[Data entries]
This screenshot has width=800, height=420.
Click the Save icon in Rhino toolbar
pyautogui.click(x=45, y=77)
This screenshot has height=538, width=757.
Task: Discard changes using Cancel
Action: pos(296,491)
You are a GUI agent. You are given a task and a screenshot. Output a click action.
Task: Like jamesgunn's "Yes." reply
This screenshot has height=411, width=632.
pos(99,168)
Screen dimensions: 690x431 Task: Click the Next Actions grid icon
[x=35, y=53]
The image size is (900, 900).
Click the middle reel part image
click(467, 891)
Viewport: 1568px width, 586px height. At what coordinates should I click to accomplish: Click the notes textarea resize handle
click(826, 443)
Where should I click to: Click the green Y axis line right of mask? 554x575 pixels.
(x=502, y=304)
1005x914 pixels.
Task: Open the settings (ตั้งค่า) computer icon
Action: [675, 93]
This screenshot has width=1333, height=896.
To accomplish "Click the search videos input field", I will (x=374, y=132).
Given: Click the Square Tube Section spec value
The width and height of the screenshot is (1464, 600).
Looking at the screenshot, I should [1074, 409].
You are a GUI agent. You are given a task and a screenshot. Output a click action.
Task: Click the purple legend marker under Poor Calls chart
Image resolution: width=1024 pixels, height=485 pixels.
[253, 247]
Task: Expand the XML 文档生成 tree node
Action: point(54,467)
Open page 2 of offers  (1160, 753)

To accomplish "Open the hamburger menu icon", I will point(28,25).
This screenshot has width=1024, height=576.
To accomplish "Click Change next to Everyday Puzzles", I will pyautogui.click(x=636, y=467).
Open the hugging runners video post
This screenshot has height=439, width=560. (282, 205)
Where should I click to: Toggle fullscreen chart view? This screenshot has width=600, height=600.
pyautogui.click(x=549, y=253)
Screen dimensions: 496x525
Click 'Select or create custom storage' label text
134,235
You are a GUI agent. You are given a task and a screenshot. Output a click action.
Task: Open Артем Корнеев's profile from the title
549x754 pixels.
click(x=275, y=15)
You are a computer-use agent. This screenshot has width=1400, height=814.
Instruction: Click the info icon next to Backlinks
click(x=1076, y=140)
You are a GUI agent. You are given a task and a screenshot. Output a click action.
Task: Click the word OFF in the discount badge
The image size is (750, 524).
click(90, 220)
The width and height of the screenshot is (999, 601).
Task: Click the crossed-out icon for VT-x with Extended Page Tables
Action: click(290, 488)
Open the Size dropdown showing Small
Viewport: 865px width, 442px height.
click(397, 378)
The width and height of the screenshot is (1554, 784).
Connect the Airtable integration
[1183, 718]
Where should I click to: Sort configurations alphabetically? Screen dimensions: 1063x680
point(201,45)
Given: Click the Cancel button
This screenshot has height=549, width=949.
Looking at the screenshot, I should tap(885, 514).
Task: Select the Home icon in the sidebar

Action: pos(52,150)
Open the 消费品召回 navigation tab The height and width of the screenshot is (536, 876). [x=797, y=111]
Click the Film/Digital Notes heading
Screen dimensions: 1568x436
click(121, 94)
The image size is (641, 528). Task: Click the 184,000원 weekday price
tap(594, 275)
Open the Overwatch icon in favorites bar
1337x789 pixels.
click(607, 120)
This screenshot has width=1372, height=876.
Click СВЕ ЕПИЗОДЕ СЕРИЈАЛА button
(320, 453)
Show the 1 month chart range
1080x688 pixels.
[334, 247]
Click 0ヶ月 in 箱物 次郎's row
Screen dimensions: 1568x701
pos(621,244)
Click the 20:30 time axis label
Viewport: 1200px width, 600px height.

◆ **Required work**:
Return exactly the line that contains "The image size is (641, 528)." and every line after it, through the last line of the records.

◆ **Your response**:
The image size is (641, 528). Task: Click the 184,000원 weekday price
tap(594, 275)
Open the Overwatch icon in favorites bar
1337x789 pixels.
click(607, 120)
This screenshot has width=1372, height=876.
Click СВЕ ЕПИЗОДЕ СЕРИЈАЛА button
(320, 453)
Show the 1 month chart range
1080x688 pixels.
[334, 247]
Click 0ヶ月 in 箱物 次郎's row
Screen dimensions: 1568x701
pos(621,244)
Click the 20:30 time axis label
Viewport: 1200px width, 600px height.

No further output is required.